* [Requirement A] In the electric fields notes, what name is given to the law describing the force between point charges?
* [Requirement B] Summarize the electric fields notes in two sentences.
* [Requirement C] Duplicate part of the electric fields notes word for word, beginning at the words "For two points" and stopping after "E0) X (Q/r)".
++++ Supplied text ++++
Electric Fields

Question 1

Direction of field lines

Answer 1

The direction in which a point positive test charge would move

Point charges have a radial field

Two plates have a uniform field

Question 2

Electric field strength

Answer 2

Force per unit positive charge

E = F/Q this is the general equation

Where E is the electric field strength

NC^-1

Question 3

Uniform fields

Answer 3

E = V/d

Used to determine whether a particle is charged

A charged particle that enters an electric field at right angles to the field will feel a constant force parallel to the field lines - it’s direction will depend on the charge

Accelerates the particle so it follows a parabola

Question 4

Force between point charges

Answer 4

See equation sheet

Air can be treated as a vacuum when calculating force - force is dependent on the permittivity of he medium

For a charged sphere, charge may be considered to be at the centre

This is called Coulomb’s law

It’s an inverse square

Question 5

Similarities between electric and gravitational fields

Answer 5

Formulas - inverse square law

Field strengths - force per unit charge/mass

Field lines

Potential - gravitational potential and negative electric potential are the same

Equipotentials - for a uniform spherical mass will form a spherical surface

Work done

Question 6

Differences between gravitational and electric fields

Answer 6

Gravitational forces are always attractive whereas electric forces can be attractive or repulsive

At subatomic levels Gravity is negligible whereas the electrostatic force isn’t

Question 7

Deriving the formula for work done

Answer 7

E=F/Q E=dV/d

Fd=Q dV

W=Fd

W=Q dV

Question 8

Absolute electric potential

Answer 8

The electric potential energy that a unit positive charge (+1C) would have at that point

The work done per unit charge to move a small test charge from infinity to that point

Question 9

Relationship between electric field strength and electric potential

Answer 9

Electric field strength = - gradient of potential/distance graph

Change in potential = area under electric field strength against distance graph

E is a vector but V is a scalar

Question 10

Electric potential energy

Answer 10

The energy stored by a charge due to its position in an electric field

It equals the work done moving a charge from infinity to that position

Question 11

Electric potential difference

Answer 11

For two points in an electric field the potential difference is the energy needed to move a unit charge between those points

Question 12

Electric potential for a radial field

Answer 12

V = (1/4pi E0) X (Q/r)
++++ Information provided ++++
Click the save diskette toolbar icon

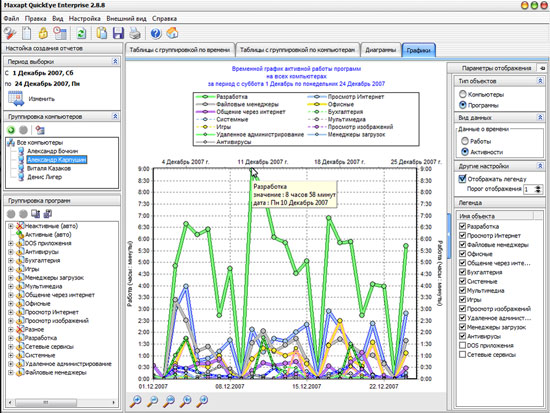pyautogui.click(x=118, y=33)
++++
* [Problem solution A] Coulomb's law

* [Problem solution B] The notes define electric field strength as force per unit positive charge and explain absolute potential, potential energy and potential difference, using equations such as E = F/Q, E = V/d and W = Q dV. They also present Coulomb's inverse-square law for point charges and compare electric and gravitational fields, noting that gravitational forces are always attractive while electric forces can be attractive or repulsive.

* [Problem solution C]
For two points in an electric field the potential difference is the energy needed to move a unit charge between those points

Question 12

Electric potential for a radial field

Answer 12

V = (1/4pi E0) X (Q/r)